Martes 25 DE Junio DE 2019
Opinión

LA CANTINA Reflexión de fin de año

Reflexionemos sobre la sostenibilidad de nuestro país si no logramos comprometernos con una agenda mínima de cambios sustantivos a la realidad actual.

Fecha de publicación: 27-12-17
Por: Salvador Biguria

Las épocas de fin de año usualmente se prestan para reflexionar sobre lo que ha pasado durante el último año, y también para plantear nuevos propósitos para el año que viene. Para muchos de nosotros estos propósitos serán del tipo: “hacer más ejercicio y ser más saludable”; “llevar una vida más balanceada y compartir más con la familia”; o, “finalmente emprender el proyecto que siempre he querido, pero todos los años dejo para el siguiente”. Estas aspiraciones pueden sonar básicas para algunos de nosotros. Sin embargo, para demasiados guatemaltecos siguen siendo muy remotas o inalcanzables.  Para muchas personas la dura realidad es que sus pretensiones se tienen que enfocar en cosas como: “espero que en el próximo año pueda proveer suficiente comida para mi familia”; “ojalá consiga trabajo para no tener que migrar”; o, “tal vez en el próximo año no me asalten o extorsionen tanto”. Co-existimos en mundos paralelos, y muchas veces se nos olvida que existen esas otras realidades.

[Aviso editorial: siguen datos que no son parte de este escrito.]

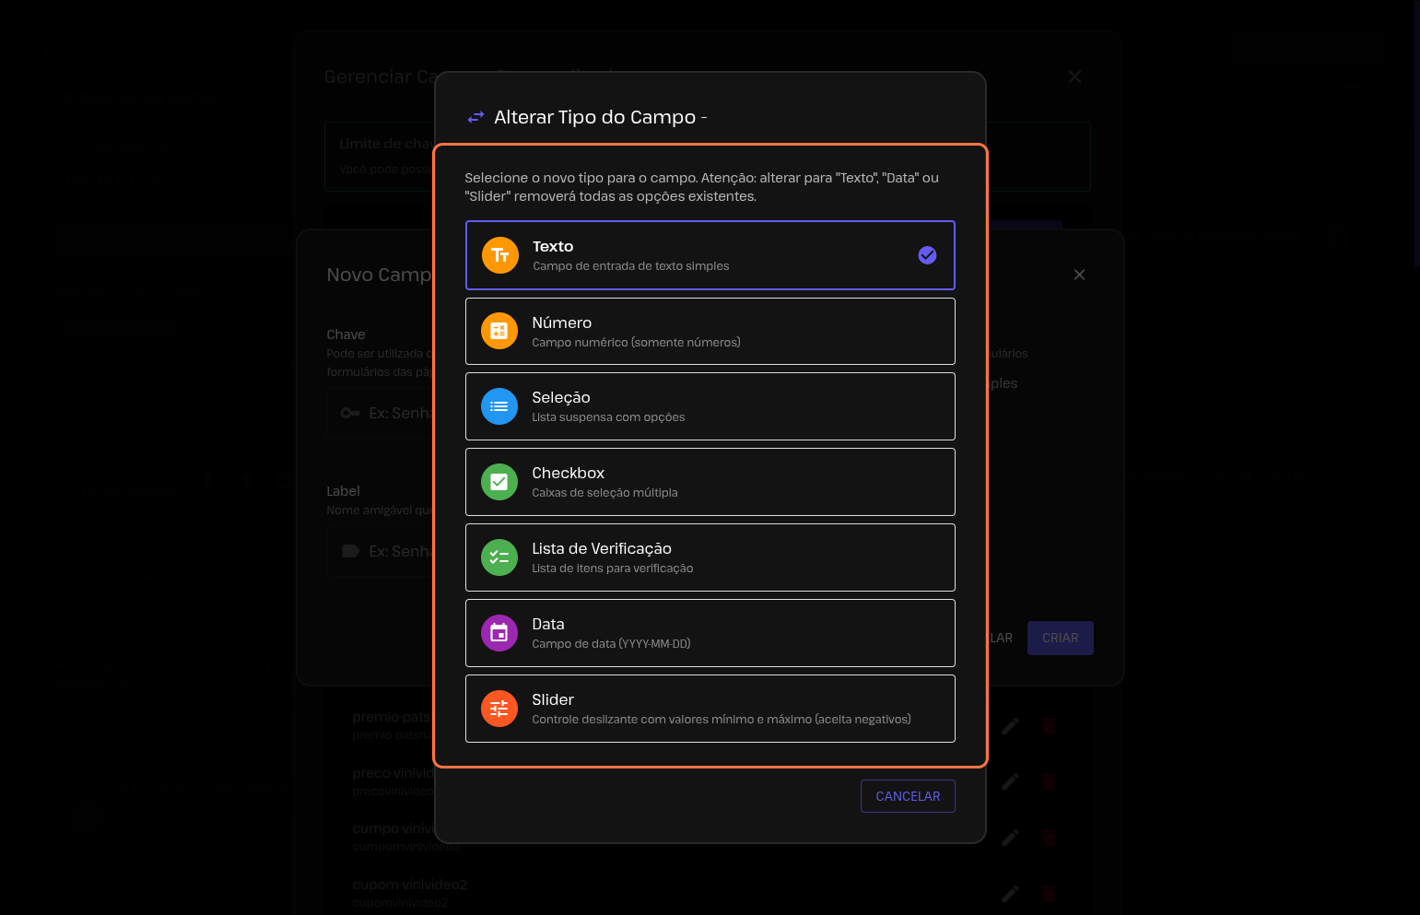Choose the Data date field type
The image size is (1420, 915).
(710, 633)
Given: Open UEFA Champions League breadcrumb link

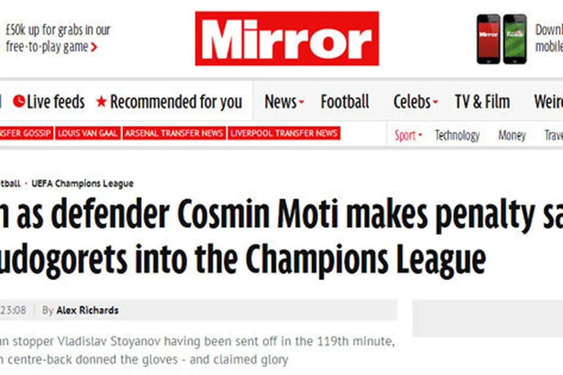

Para los que tenemos el privilegio de tener anhelos de más largo plazo, planteo que este año utilicemos estas fechas para reflexionar sobre el país que queremos para todos los guatemaltecos. Pensemos si el rumbo actual nos lleva en la dirección de un país que sea sostenible y viable en el largo plazo, y por último recapacitemos sobre nuestras actitudes y comportamientos en función de esta visión del país que deseamos construir. Algunos habremos escuchado el mensaje de Stephan Schmidheiny diciendo que “no pueden existir empresas exitosas en sociedades fracasadas”. Pienso que el concepto debe ir más allá e incluir que no pueden existir ciudadanos satisfechos en sociedades quebrantadas. Podemos seguir en el eterno juego de buscar culpables de nuestra situación: el gobierno, los empresarios, las ONG, la comunidad internacional. Sin embargo, si partimos del concepto más amplio del Estado, todos somos responsables de cambiar el rumbo actual para poder construir un mejor futuro, y los que más oportunidades hemos tenido, debemos asumir una parte mayor de esta responsabilidad.

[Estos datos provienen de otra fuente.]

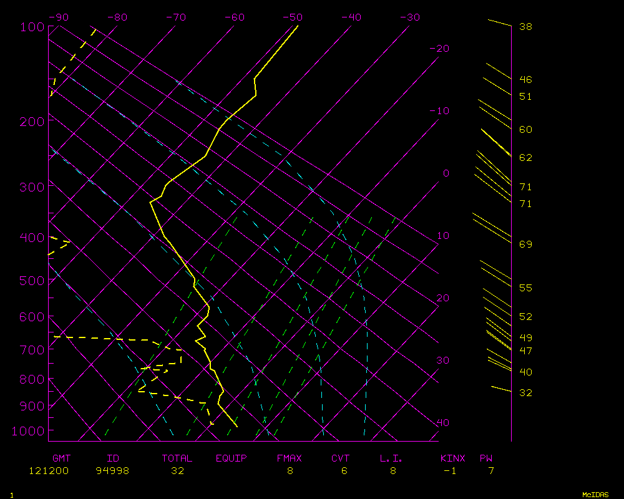Click the GMT label in the footer
Screen dimensions: 624x499
pyautogui.click(x=61, y=458)
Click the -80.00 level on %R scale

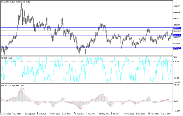point(176,78)
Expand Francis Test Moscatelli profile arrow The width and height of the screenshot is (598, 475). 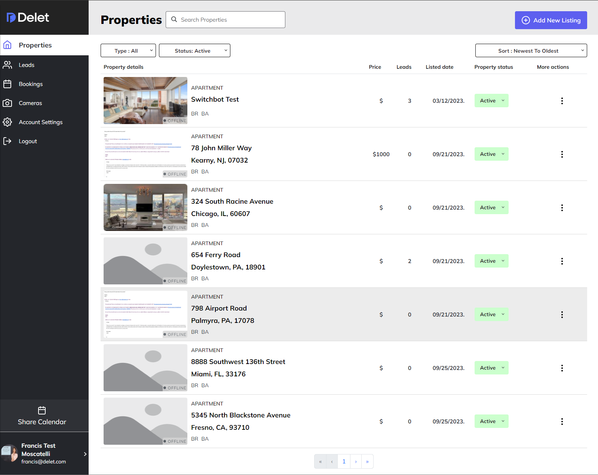[85, 454]
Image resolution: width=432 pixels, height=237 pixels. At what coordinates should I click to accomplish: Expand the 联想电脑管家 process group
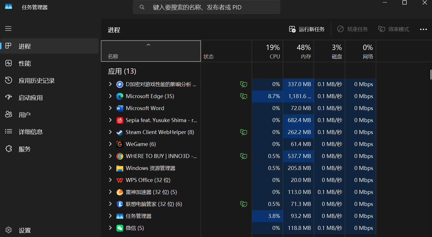[110, 204]
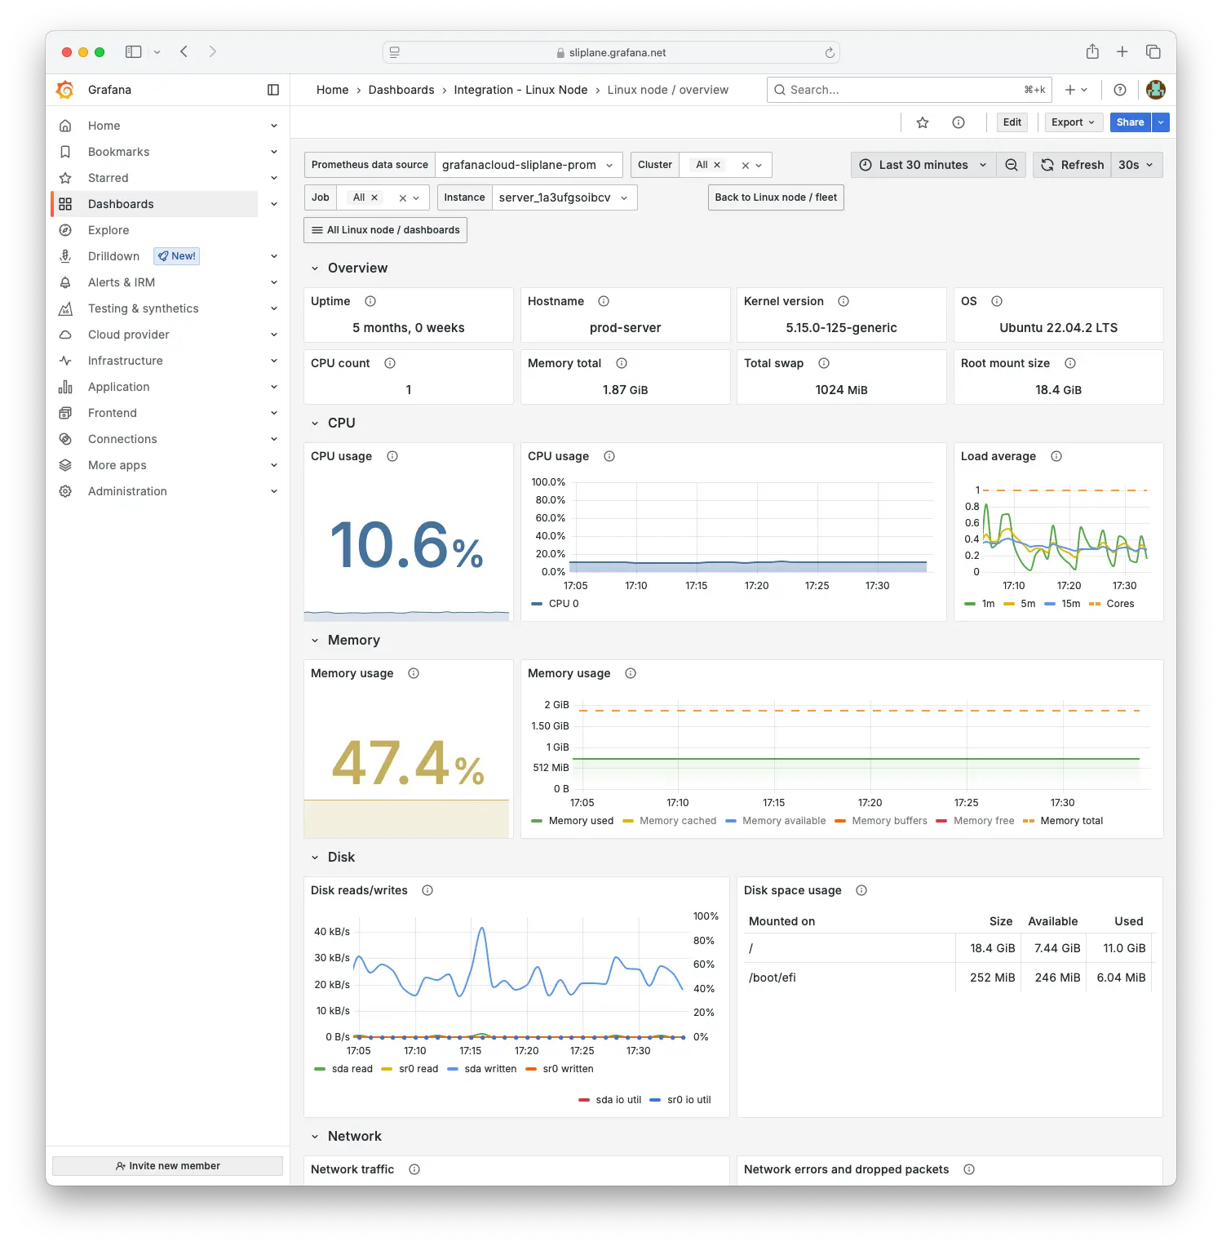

Estamos por arrancar un periodo de 18 meses cruciales para el futuro de nuestro país. Tendremos las elecciones de las personas que dirigirán el Ministerio Público y la Contraloría, procesos fundamentales para seguir la lucha contra la corrupción y el fortalecimiento de nuestras instituciones. El Congreso tiene en sus manos la discusión sobre varias leyes trascendentales, incluyendo la Ley Electoral y de Partidos Políticos. Finalmente, al inicio de 2019 será la convocatoria a Elecciones Generales para poder elegir a nuevas autoridades de Gobierno, las cuales muchos esperamos sean mejores representantes de la población y de los intereses generales. Dejemos a un lado nuestras luchas personales y reflexionemos sobre cuáles debieran ser esos acuerdos mínimos que tenemos que impulsar como sociedad para poder afrontar estas batallas que tenemos por delante. Solo así podremos darle viabilidad a este país y construir un futuro en el que más guatemaltecos puedan tener aspiraciones dignas.